Предположим, вам представили доказательства, что вы ампутировали не ту руку: что вы послали невиновного человека в тюрьму. Что вы сделаете? Вашим первым побуждением будет отрицать вашу ошибку, и причина очевидна: желание сохранить вашу работу и защитить свою репутацию, а также — репутацию коллег. Кроме того, если вы выпустили на свободу кого-то, кто потом совершит тяжкое преступление, или освободите невиновного, но ошибочно заключенного в тюрьму за тяжкое преступление, например, педофилию — разгневанная публика может резко осудить вас за это, так как вы «проявили неоправданную мягкость в борьбе с преступностью» [160]. У вас будет много подобных внешних стимулов, чтобы отрицать свои ошибку, но у вас есть еще более важный внутренний мотив: вы хотите считать себя честным и компетентным человеком, который никогда не обвинит невиновного.

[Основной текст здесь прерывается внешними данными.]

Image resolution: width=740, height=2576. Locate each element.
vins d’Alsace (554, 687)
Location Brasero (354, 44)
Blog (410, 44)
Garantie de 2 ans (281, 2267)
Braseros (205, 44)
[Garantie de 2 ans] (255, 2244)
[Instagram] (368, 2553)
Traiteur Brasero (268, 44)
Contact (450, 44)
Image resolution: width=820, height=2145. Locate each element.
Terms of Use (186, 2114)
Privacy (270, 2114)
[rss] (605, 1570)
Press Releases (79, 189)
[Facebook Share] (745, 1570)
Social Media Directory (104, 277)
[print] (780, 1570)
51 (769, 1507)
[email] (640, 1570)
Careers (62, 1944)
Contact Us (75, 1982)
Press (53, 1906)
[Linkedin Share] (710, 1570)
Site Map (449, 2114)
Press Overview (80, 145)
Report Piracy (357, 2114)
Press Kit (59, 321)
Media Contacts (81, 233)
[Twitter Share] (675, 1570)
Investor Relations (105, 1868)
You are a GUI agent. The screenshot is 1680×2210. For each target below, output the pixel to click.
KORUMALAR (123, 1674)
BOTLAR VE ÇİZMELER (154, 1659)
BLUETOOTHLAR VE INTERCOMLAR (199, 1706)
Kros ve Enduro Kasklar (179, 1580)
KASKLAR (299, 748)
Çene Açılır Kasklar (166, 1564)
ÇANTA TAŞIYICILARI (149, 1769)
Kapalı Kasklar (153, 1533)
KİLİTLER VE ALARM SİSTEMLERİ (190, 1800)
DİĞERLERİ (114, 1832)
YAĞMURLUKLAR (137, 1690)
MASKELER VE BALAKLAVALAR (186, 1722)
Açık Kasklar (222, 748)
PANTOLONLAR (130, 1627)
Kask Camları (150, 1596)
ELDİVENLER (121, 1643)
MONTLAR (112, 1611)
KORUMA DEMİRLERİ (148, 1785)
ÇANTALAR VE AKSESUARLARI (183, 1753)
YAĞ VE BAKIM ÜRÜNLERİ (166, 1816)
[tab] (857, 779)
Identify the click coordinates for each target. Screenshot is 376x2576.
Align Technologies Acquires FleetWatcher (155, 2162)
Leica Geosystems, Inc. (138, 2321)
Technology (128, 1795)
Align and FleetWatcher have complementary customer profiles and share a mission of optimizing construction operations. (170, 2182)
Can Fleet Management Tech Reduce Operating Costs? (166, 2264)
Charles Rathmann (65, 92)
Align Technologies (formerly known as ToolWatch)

Но как вы можете считать, что обвинили того, кого следует, столкнувшись с новыми доказательствами его невиновности? Потому что вы убеждаете себя, что эти новые доказательства — неубедительные. Посмотрите: это ведь плохой парень, даже если он не совершал это конкретное преступление, то он, несомненно, совершил какое-то другое. Альтернативное объяснение, что вы послали невиновного человека в тюрьму на 15 лет — настолько не соответствует вашим представлениям о вашей компетентности, что вы используете разные интеллектуальные уловки, чтобы убедить себя в том, будто вы никак не могли допустить подобный промах.
После каждого случая освобождения по результатам анализа ДНК невиновных людей, проведших годы в тюрьме, публика может легко узнать об интеллектуальных махинациях прокуроров, полицейских и судей, занятых устранением своих диссонансов. Одна из их стратегий — утверждать, будто большинство из этих случаев — вовсе не ошибочные обвинения, а ошибочные оправдания: то, что заключенного освободили, вовсе не означает, что он или она невиновны. А, если этот человек действительно невиновен — что же, это позор, но ошибочные обвинения чрезвычайно редки, и это разумная цена за ту замечательную систему, которая уже создана и действует. Реальная проблема заключается в том, что слишком много преступников остаются безнаказанными, используя процедурные лазейки, или избегают справедливого наказания, потому что они достаточно богаты, чтобы нанять команду высокооплачиваемых адвокатов. Как сформулировал Джошуа Маркис, окружной прокурор из штата Орегон, одновременно принявший на себя роль профессионального защитника сложившейся системы криминальной юстиции: «Американцам следует гораздо больше беспокоиться об ошибочно освобожденных, чем об ошибочно осужденных» [161]. Когда независимый Центр общественной честности (Center for Public Integrity) опубликовал свой отчет о 2012 документированных должностных преступлениях и случаях халатности прокуроров, результатом которых были ошибочные обвинения и решения суда, Маркис отмахнулся от этих цифр и вывода отчета о том, что проблема приобрела «масштаб эпидемии». «Истина в том, что подобные случаи носят эпизодический характер, — писал он, — и эти случаи происходят слишком редко, чтобы заслуживать внимания, как судов, так и СМИ».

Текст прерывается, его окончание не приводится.